“She’s right,” I say, shoulders hunched. “My dad…” I swallow back a sudden push of tears. God, my dad. It was hard for him to even sign the permission slip. I’m sure he’s watching every checkin. No way would he sit by for eight or ten hours with no word. “My dad would call for help. I’m all he’s got.”
Lucas sighs. “And every police officer worth his badge will write him off until we’ve been gone a hell of a lot longer than this. This whole trip was supposed to be off grid, so no one’s going to realize we’re in danger. Plus, Jude’s right. Whoever trashed our stuff might have kept the GPS to send checkin messages.”
“But there are supplies in camp,” I say, sounding weak. Almost desperate. I’m losing the fight, but I can’t let go.
“Destroyed supplies,” Jude says. “Wake up, Sera. We know this isn’t a prank now. Even Lucas is thinking smarter than you are right now. We need to get ourselves out of here. We can send help. Anything else is stupid.”
“Agreed.” Lucas ignores Jude’s derision this time. “So, north until we hit the highway.”
I laugh. “I’m sorry, did I miss the part where someone voted you two rulers supreme?”
Lucas whirls on me. “What the hell do you want us to do? Leave you here?”
“I want you to respect the fact that you don’t get to decide for us.”
Lucas stalks forward. The hair at his temples is damp, and his chest is heaving. “You know damn well I respect you. But if your choice is to sit here and wait for someone to come lop off a finger or two, I don’t respect that. I won’t make you go, but I won’t stay here with you.”
“But Mr. Walker—” Emily starts.
“Mr. Walker needs a doctor,” Jude says. “Among other things.”
“Since I haven’t seen any doctors around…” Lucas trails off as if that’s all that needs to be said on the matter.
“Then let’s go back to camp and talk about it,” I say. “We can check on him.”

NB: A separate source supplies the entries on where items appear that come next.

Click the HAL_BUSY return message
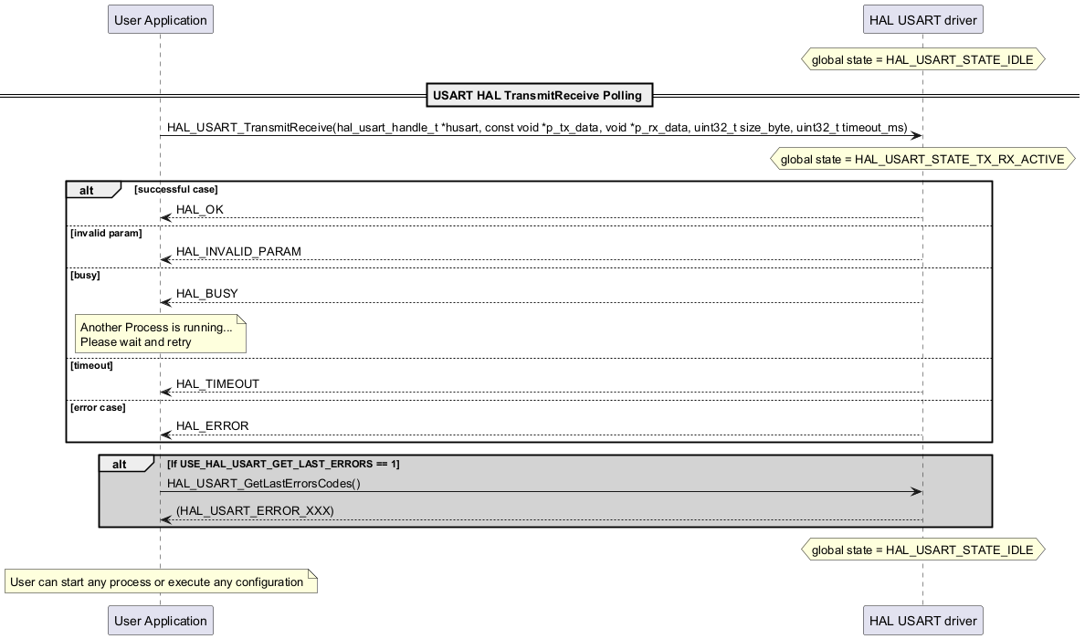The image size is (1085, 639). [206, 294]
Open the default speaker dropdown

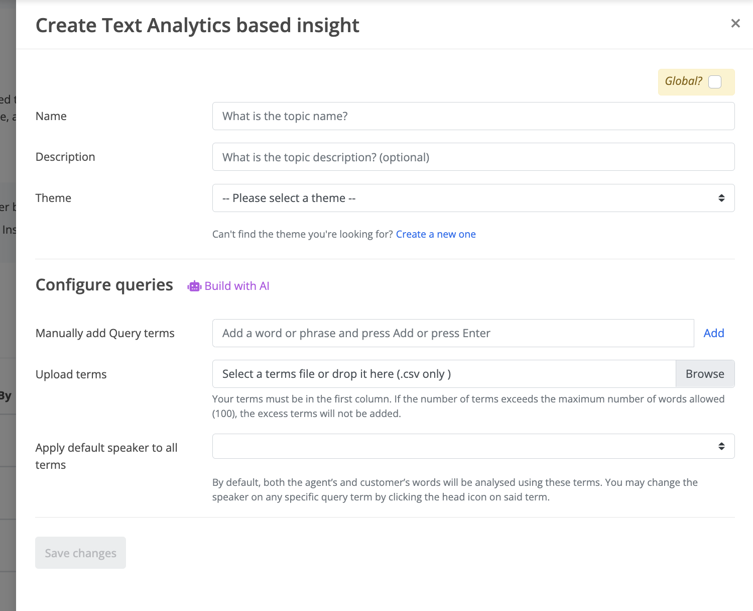[473, 446]
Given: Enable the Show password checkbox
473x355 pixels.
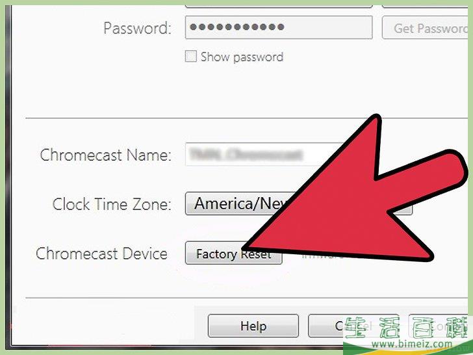Looking at the screenshot, I should pos(190,57).
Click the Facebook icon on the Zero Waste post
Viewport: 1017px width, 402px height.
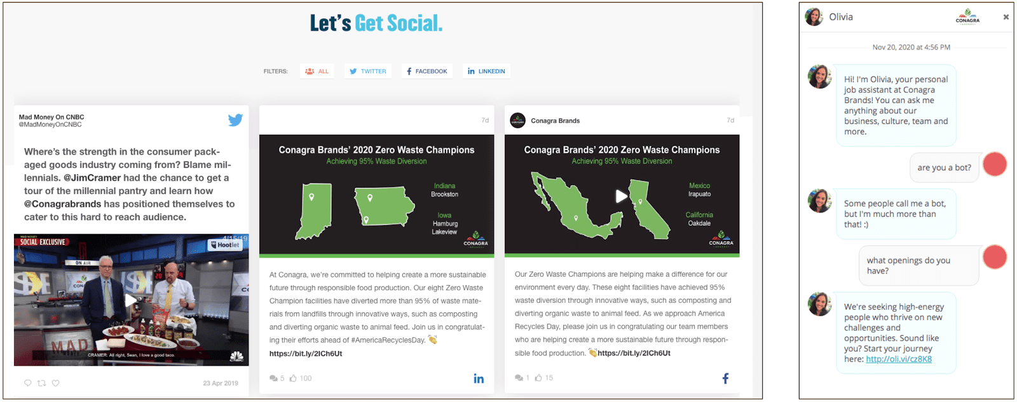(x=725, y=378)
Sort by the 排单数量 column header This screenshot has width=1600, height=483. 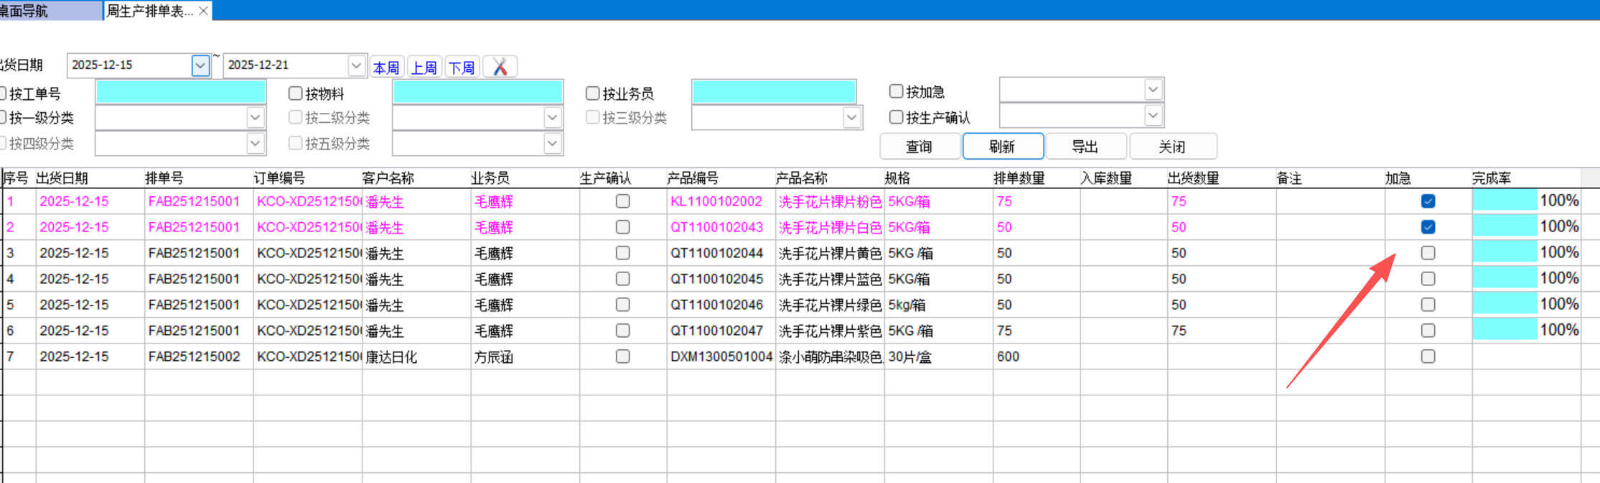[1019, 178]
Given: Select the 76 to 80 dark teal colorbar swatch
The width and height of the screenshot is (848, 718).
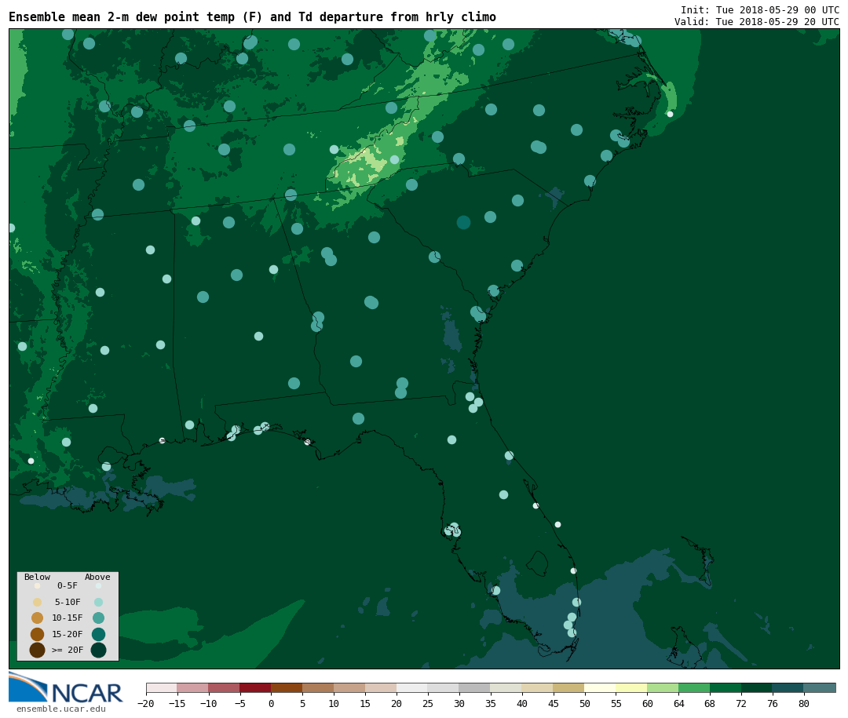Looking at the screenshot, I should [x=788, y=688].
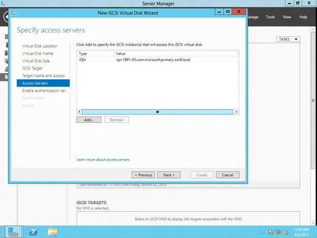Cancel the iSCSI Virtual Disk Wizard
This screenshot has width=317, height=238.
click(x=227, y=174)
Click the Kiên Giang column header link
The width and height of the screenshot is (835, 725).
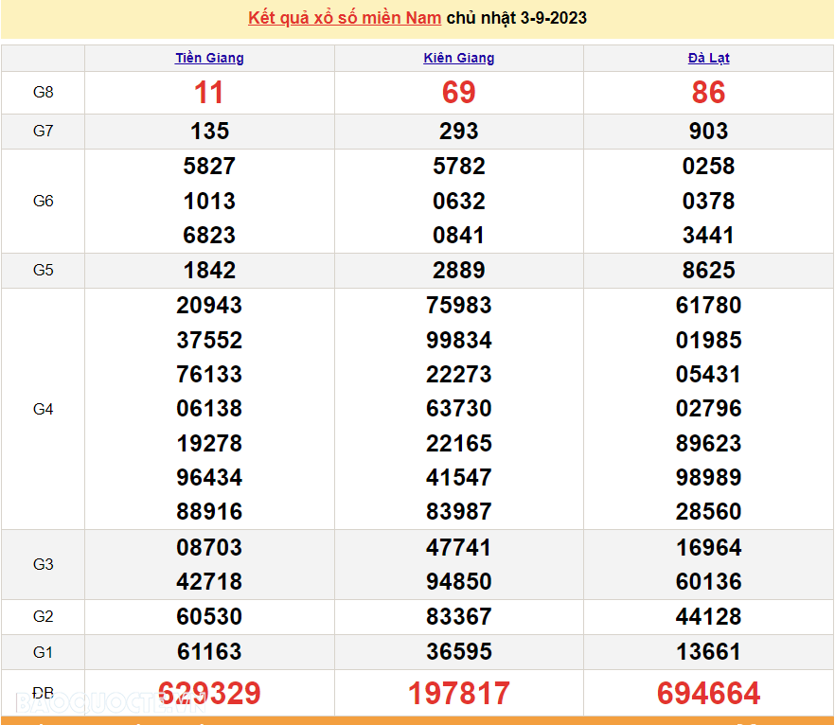[458, 58]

“You mean go back to camp so you can talk us out of leaving.” Jude’s chin is looking extra sharp again. “No way. Whoever took Ms. Brighton’s finger could be taking Mr. Walker’s right now.”
I rub the back of my sticky neck, my whole head set on a continuous throb. “Maybe we could rig some of the phone pieces together from the supply pile.”
“Are you even hearing yourself right now?” Lucas scoffs. “There is a psycho out here. You want to waste time trying to build a phone out of busted microchips and bird shit?”
“Maybe she wants us to go back for another reason,” Jude says, eyes narrowing.
My fists clench. “Stop trying to pin this on me!”
“Whatever you say, Darling,” he fires back.
Lucas laughs. I think he aims for cruel, but tired is closer to the mark. He pushes his sweaty hair off his forehead, and his eyes go half-mast.
“She didn’t do this. No chance,” he says.
I let out a little disbelieving huff. Maybe I should thank him, but I know when he opens his mouth, he’ll ruin it.
And he does. “She’s nowhere near ballsy enough to pull something like this off.”
My fists clench. “I’m not going anywhere with either of you.”
“I’m staying too,” Emily says softly.
Lucas’s mouth opens, but he doesn’t fire anything back. I see the briefest flash of pink tongue, and then it looks like he’s going to smirk. But then his eyes go sad. “Hell of a risk just to stay away from me, Sera.”
“I can’t leave Mr. Walker,” I say.
“We’re better off together,” he says, and when I don’t respond, he shrugs. “Suit yourselves. Can’t say we didn’t try. We’ll send help.”
They walk away, and I stand there, fists clenched and face red. We can’t see them for long, but we can hear them. Voices and crashing footsteps. Then just the footsteps. Then nothing.
That’s when I realize Emily and I are on our own.
Chapter 7
“Do you think they’re right?” Emily asks me when we’re back in camp. “Do you think whoever…do you think they’ll come back for us?”
“I don’t know, but hopefully, Mr. Walker will wake up soon.” I look up at the sunshine glinting through broad leaves. It makes the forest look charming. Harmless. It’s not either of those things anymore. “If they wanted to hurt us, they kind of had their chance, right? I mean, they drugged us and wrote on us, but that’s it.” Except that’s not it. When I close my eyes, I can still see that awful discolored thing that was Ms. Brighton’s finger.
Emily shrugs. “They say some murderers have a type. Maybe we don’t fit?”
I glance at Emily’s smooth-lidded eyes and then down at my own coppery arms. She could have a point. Madison and Hayley fall on the opposite side of the human color wheel.
Emily cocks her head. “Ms. Brighton isn’t blond though. Maybe it doesn’t make as much sense as I thought.”
I sigh. “Truthfully, none of this makes sense. If it’s the other three they want, why bother with us at all? We weren’t even on the same side of the river. I still don’t know how they got across for that matter.”
“Not easily. That’s why I don’t think it’s over.”